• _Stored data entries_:

>>>>>

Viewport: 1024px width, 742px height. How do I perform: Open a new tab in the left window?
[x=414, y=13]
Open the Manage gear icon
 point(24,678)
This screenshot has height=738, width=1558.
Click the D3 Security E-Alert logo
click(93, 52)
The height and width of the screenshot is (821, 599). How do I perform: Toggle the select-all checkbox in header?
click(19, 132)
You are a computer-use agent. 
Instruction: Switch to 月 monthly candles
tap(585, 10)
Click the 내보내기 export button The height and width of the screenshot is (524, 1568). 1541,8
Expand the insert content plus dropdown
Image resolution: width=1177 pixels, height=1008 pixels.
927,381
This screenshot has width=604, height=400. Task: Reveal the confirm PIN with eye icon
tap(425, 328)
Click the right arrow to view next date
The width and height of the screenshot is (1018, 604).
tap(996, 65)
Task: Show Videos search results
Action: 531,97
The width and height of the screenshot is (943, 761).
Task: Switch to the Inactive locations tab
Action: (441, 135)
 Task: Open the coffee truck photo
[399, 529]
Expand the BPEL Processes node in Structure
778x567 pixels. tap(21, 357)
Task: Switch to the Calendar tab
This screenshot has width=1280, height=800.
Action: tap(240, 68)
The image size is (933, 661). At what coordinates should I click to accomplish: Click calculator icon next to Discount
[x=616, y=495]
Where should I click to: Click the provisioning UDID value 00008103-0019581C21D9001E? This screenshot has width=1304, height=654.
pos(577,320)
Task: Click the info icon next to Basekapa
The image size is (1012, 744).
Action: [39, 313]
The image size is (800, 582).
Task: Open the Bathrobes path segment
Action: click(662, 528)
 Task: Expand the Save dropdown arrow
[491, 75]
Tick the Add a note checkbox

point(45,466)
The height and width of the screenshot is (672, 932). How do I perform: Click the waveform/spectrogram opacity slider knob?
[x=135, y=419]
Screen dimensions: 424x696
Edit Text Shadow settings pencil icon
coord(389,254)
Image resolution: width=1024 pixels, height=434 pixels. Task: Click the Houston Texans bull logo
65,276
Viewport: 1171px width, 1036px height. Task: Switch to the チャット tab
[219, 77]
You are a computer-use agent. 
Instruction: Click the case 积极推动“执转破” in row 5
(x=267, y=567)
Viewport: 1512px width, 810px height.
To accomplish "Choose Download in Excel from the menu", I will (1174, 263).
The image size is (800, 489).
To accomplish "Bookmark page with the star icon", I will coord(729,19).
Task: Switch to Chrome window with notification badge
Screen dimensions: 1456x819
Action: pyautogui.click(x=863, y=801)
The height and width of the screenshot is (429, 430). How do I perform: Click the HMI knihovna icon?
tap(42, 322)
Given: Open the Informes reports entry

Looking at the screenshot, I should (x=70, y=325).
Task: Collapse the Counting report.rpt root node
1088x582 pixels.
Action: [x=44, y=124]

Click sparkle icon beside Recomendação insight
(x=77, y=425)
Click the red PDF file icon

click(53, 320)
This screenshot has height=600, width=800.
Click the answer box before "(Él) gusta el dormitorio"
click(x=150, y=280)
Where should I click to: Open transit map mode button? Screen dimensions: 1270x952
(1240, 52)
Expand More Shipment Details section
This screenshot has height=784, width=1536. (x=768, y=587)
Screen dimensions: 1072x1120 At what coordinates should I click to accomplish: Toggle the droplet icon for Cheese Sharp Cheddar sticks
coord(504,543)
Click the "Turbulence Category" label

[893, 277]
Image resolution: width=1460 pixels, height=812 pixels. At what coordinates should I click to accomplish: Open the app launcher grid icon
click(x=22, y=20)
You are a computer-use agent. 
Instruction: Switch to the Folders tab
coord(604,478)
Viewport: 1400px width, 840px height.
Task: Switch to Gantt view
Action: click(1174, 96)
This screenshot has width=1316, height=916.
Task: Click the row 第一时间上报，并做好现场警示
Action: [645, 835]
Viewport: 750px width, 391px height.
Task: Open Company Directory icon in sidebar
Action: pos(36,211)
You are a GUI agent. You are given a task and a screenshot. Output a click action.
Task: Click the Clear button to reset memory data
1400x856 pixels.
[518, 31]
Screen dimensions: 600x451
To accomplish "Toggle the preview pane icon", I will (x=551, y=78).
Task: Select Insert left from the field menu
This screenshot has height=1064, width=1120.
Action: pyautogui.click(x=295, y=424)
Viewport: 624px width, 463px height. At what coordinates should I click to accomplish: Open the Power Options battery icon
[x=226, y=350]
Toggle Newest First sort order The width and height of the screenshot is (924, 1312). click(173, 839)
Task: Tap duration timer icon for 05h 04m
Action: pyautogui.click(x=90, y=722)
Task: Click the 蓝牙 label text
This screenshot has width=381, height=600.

<<<<<

• _What to do_: Rewrite the records above, substituting "Display size" for every occurrence of "Screen dimensions" and leaving everything else unchanged.

• _Solved exercise_:
Viewport: 1024px width, 742px height. How do I perform: Open a new tab in the left window?
[x=414, y=13]
Open the Manage gear icon
 point(24,678)
This screenshot has height=738, width=1558.
Click the D3 Security E-Alert logo
click(93, 52)
The height and width of the screenshot is (821, 599). How do I perform: Toggle the select-all checkbox in header?
click(19, 132)
You are a computer-use agent. 
Instruction: Switch to 月 monthly candles
tap(585, 10)
Click the 내보내기 export button The height and width of the screenshot is (524, 1568). 1541,8
Expand the insert content plus dropdown
Image resolution: width=1177 pixels, height=1008 pixels.
927,381
This screenshot has width=604, height=400. Task: Reveal the confirm PIN with eye icon
tap(425, 328)
Click the right arrow to view next date
The width and height of the screenshot is (1018, 604).
tap(996, 65)
Task: Show Videos search results
Action: 531,97
The width and height of the screenshot is (943, 761).
Task: Switch to the Inactive locations tab
Action: (441, 135)
 Task: Open the coffee truck photo
[399, 529]
Expand the BPEL Processes node in Structure
778x567 pixels. tap(21, 357)
Task: Switch to the Calendar tab
This screenshot has width=1280, height=800.
Action: tap(240, 68)
The image size is (933, 661). At what coordinates should I click to accomplish: Click calculator icon next to Discount
[x=616, y=495]
Where should I click to: Click the provisioning UDID value 00008103-0019581C21D9001E? This screenshot has width=1304, height=654.
pos(577,320)
Task: Click the info icon next to Basekapa
The image size is (1012, 744).
Action: [39, 313]
The image size is (800, 582).
Task: Open the Bathrobes path segment
Action: click(662, 528)
 Task: Expand the Save dropdown arrow
[491, 75]
Tick the Add a note checkbox

point(45,466)
The height and width of the screenshot is (672, 932). How do I perform: Click the waveform/spectrogram opacity slider knob?
[x=135, y=419]
Display size: 424x696
Edit Text Shadow settings pencil icon
coord(389,254)
Image resolution: width=1024 pixels, height=434 pixels. Task: Click the Houston Texans bull logo
65,276
Viewport: 1171px width, 1036px height. Task: Switch to the チャット tab
[219, 77]
You are a computer-use agent. 
Instruction: Click the case 积极推动“执转破” in row 5
(x=267, y=567)
Viewport: 1512px width, 810px height.
To accomplish "Choose Download in Excel from the menu", I will (1174, 263).
The image size is (800, 489).
To accomplish "Bookmark page with the star icon", I will coord(729,19).
Task: Switch to Chrome window with notification badge
Display size: 1456x819
Action: pyautogui.click(x=863, y=801)
The height and width of the screenshot is (429, 430). How do I perform: Click the HMI knihovna icon?
tap(42, 322)
Given: Open the Informes reports entry

Looking at the screenshot, I should (x=70, y=325).
Task: Collapse the Counting report.rpt root node
1088x582 pixels.
Action: [x=44, y=124]

Click sparkle icon beside Recomendação insight
(x=77, y=425)
Click the red PDF file icon

click(53, 320)
This screenshot has height=600, width=800.
Click the answer box before "(Él) gusta el dormitorio"
click(x=150, y=280)
Where should I click to: Open transit map mode button? Display size: 1270x952
(1240, 52)
Expand More Shipment Details section
This screenshot has height=784, width=1536. (x=768, y=587)
Display size: 1072x1120 At what coordinates should I click to accomplish: Toggle the droplet icon for Cheese Sharp Cheddar sticks
coord(504,543)
Click the "Turbulence Category" label

[893, 277]
Image resolution: width=1460 pixels, height=812 pixels. At what coordinates should I click to accomplish: Open the app launcher grid icon
click(x=22, y=20)
You are a computer-use agent. 
Instruction: Switch to the Folders tab
coord(604,478)
Viewport: 1400px width, 840px height.
Task: Switch to Gantt view
Action: click(1174, 96)
This screenshot has width=1316, height=916.
Task: Click the row 第一时间上报，并做好现场警示
Action: [645, 835]
Viewport: 750px width, 391px height.
Task: Open Company Directory icon in sidebar
Action: pos(36,211)
You are a GUI agent. You are given a task and a screenshot. Output a click action.
Task: Click the Clear button to reset memory data
1400x856 pixels.
[518, 31]
Display size: 600x451
To accomplish "Toggle the preview pane icon", I will (x=551, y=78).
Task: Select Insert left from the field menu
This screenshot has height=1064, width=1120.
Action: pyautogui.click(x=295, y=424)
Viewport: 624px width, 463px height. At what coordinates should I click to accomplish: Open the Power Options battery icon
[x=226, y=350]
Toggle Newest First sort order The width and height of the screenshot is (924, 1312). click(173, 839)
Task: Tap duration timer icon for 05h 04m
Action: pyautogui.click(x=90, y=722)
Task: Click the 蓝牙 label text
This screenshot has width=381, height=600.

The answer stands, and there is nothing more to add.